The Leo F. Kearns funeral parlors have overseen the last voyage on Earth for many Queens residents over the years. And they’ve done it from buildings of architectural significance.
Leo F. and Thomas Kearns originally started their funeral home business early in the 20th century at 115-10 Rockaway Blvd. in South Ozone Park. But it was Thomas Kearns Jr. who revolutionized how funeral parlors looked in Queens.
In 1950 one of their branches was situated on Woodhaven Boulevard at the corner of 60th Avenue. It was announced that this was going to be the location for the Woodhaven Boulevard exit ramp of the new Long Island Expressway. In 1954 the property was officially condemned by the city.
The younger Kearns bought an obscure, irregular lot next to Resurrection Ascension Church off Dry Harbor Road and Woodhaven Boulevard.

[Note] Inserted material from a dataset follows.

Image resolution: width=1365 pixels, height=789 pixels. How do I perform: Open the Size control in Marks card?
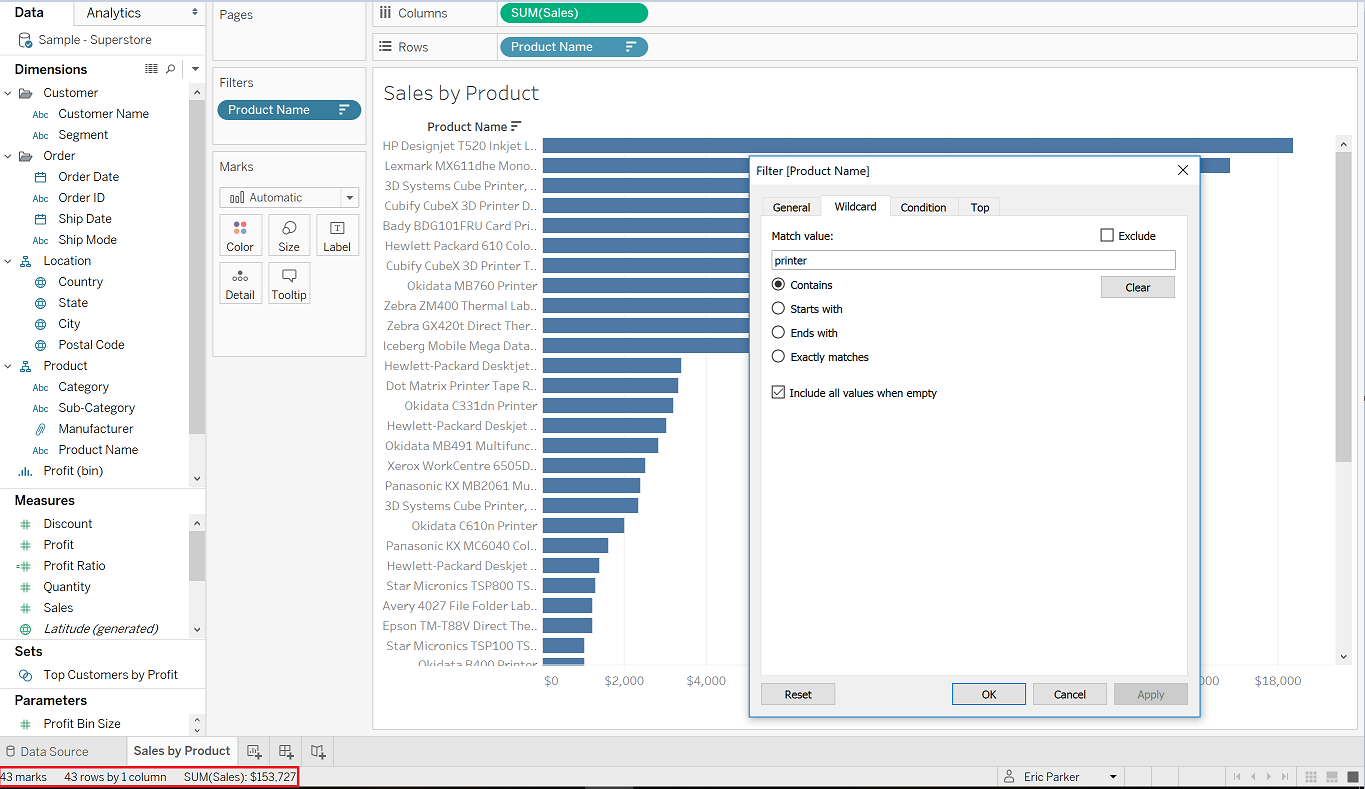coord(289,235)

He hired Roman Catholic Church architect A.F. Meissner to construct a very pleasant building, considered a complete departure from the commonplace funeral parlor look, without eliminating any of the efficiency.
Briar Hill sandstone, Roman brick, limestone trim and extensive landscaping created a soothing beauty that won first prize and a bronze plaque from the Queens Chamber of Commerce for Best Commercial Structure of 1955.
Prior to this great achievement, Mr. Meissner had won first prize three years earlier for the beautiful ranch-style funeral parlor he built for Kearns at 103-33 Lefferts Blvd. in South Ozone Park.
That kind of outstanding architecture has not been seen before or since among funeral homes in Queens.